From Labor Day, 2006, this video shows the legendary American comic and honored humanitarian, Jerry Lewis, conducting the Las Vegas Philharmonic. I’ve played for many conductors over the course of my forty-year career, and Jerry Lewis was one of them! See if you can spot a much younger version of myself playing Leonard Bernstein’s “Candide” overture on the Las Vegas Strip. Yes, on the Las Vegas Strip.
This was recorded to open the nationally televised Muscular Dystrophy Association Telethon (watching the Telethon used to be a Labor Day tradition shared by millions of Americans). I was told this was the first time they totally shut down one of the most famous intersections in the world, Las Vegas Boulevard at Tropicana Boulevard. However, in order to do this, the filming had to be done at 2 am. All traffic was diverted. Here was a full symphony orchestra and extensive tech crew, with Jerry Lewis conducting, on the Las Vegas Strip at two o’clock in the morning. As you might imagine, there were more than a few people walking by, doing double takes. Some thinking, “where am I?” Or else questioning whether they should have had that last drink! Some passersby started dancing to the music. It’s always a party in Vegas.
Jerry Lewis liked classical music, and was famous for doing his schtick with an orchestra. He treated us quite nicely, but I wouldn’t have wanted to be part of the camera crew! He threw a first class tantrum at them. I worked with him one other time just a few years later–Gershwin’s “Rhapsody in Blue,” with the great pop composer Michel LeGrand as the piano soloist–and once again he was nice towards musicians, but vicious to the tech crew. Even a clown has his dark side.
Which brings me to why I’m writing this blog. We each have a dark side. The oboe and English horn are instruments famous for their mournful quality. Think “Swan of Tuonelo,“ the slow movement of Tchaikovsky’s Fourth Symphony, or the beautiful English horn introduction to Judy Collins’s version of “Send in the Clowns.” We are sometimes caricatured for our doleful personalities (all oboe players seem to be familiar with underused words like “doleful” and “plangent”…). But I’ve had the pleasure of hanging out with oboe players all my life, and I know that there are all kinds. The stereotype is sometimes true, but oftentimes definitely not true.
Many different personality types are attracted to playing the oboe. And yet…It seems that a majority of all oboe players, when left alone in a practice room, will begin to connect with their dark side. No matter how sunny a disposition a musician might have otherwise, in the practice room, a Jekyll and Hyde transformation takes place: “even if I practice all night, I’ll never get better” “why can’t I be as good as….?” “why do I waste money on lessons when I sound this bad?” Some musicians tie themselves into emotional knots during a practice session. All this emotional stress is almost always accompanied by physical stress, as well. This physical stress often becomes muscular tension that can inhibit good technique. And if that isn’t bad enough, then pity the poor double reed player gouging, shaping, tying and scraping a reed!
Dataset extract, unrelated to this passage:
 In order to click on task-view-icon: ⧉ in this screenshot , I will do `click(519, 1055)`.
There are oboe players who move beautifully when playing the oboe, but have severe tension in their hands and arms anyway. Not because of the way they play the oboe, but because of what they do in the reed room. That small piece of cane can be unpredictable and nearly impossible to tame, so double reed players often experience a double dose of beating themselves up– in the practice room and in the reed room.
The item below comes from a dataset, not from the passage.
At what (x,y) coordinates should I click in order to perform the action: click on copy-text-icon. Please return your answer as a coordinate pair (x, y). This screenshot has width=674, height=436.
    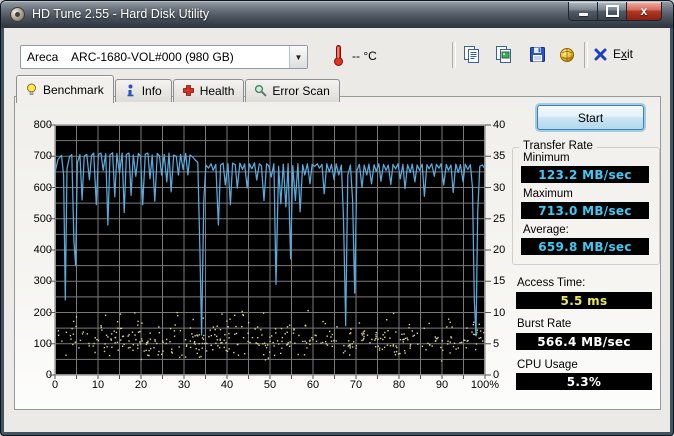
    Looking at the image, I should click on (472, 54).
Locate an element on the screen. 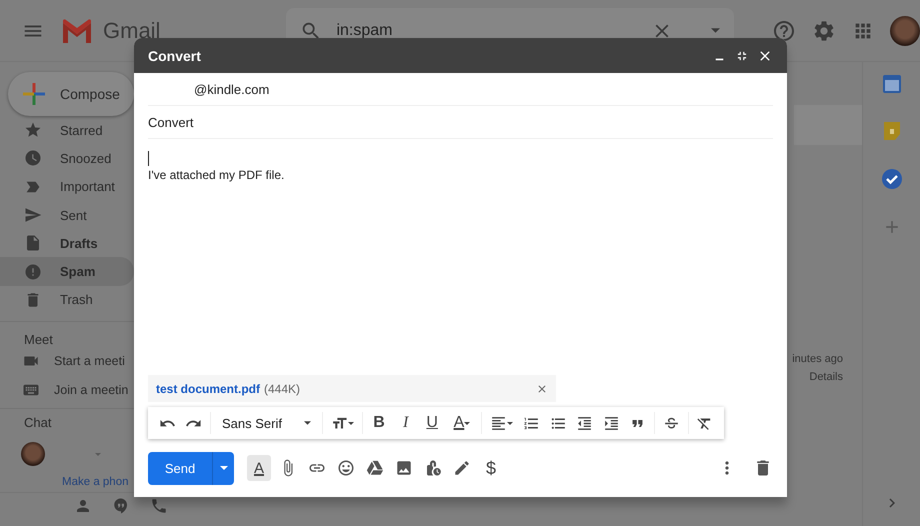 The width and height of the screenshot is (920, 526). money-button: $ is located at coordinates (491, 468).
I encourage you to begin to notice your behavior when practicing and when making reeds. If you find yourself going to the dark side, then pause. Even if the slow strains of the Marcello concerto seem to be nudging you there, don’t give into those dark urges and negative thoughts! Instead, pause and ask yourself, “Is there a more productive way to fix this?” Take the time to begin developing creative strategies for improving that don’t involve self-flagellation! Notice how your body feels. Are you feeling muscular tension? Where is it? Does it need to be there? If it doesn’t need to be there, then can you release the tension? You may not completely erase the tension, but freeing up just a little can help. Often, just identifying the tension, and asking it to go away, can make a big difference, allowing you to play more expressively, or even allowing you to make better reeds.
Most of all: be kind to yourself. You like humor, don’t you? Everyone does. Then why not use humor to help you cope? Maybe you do already. If so, please share that humor with others. The oboe world could use a laugh.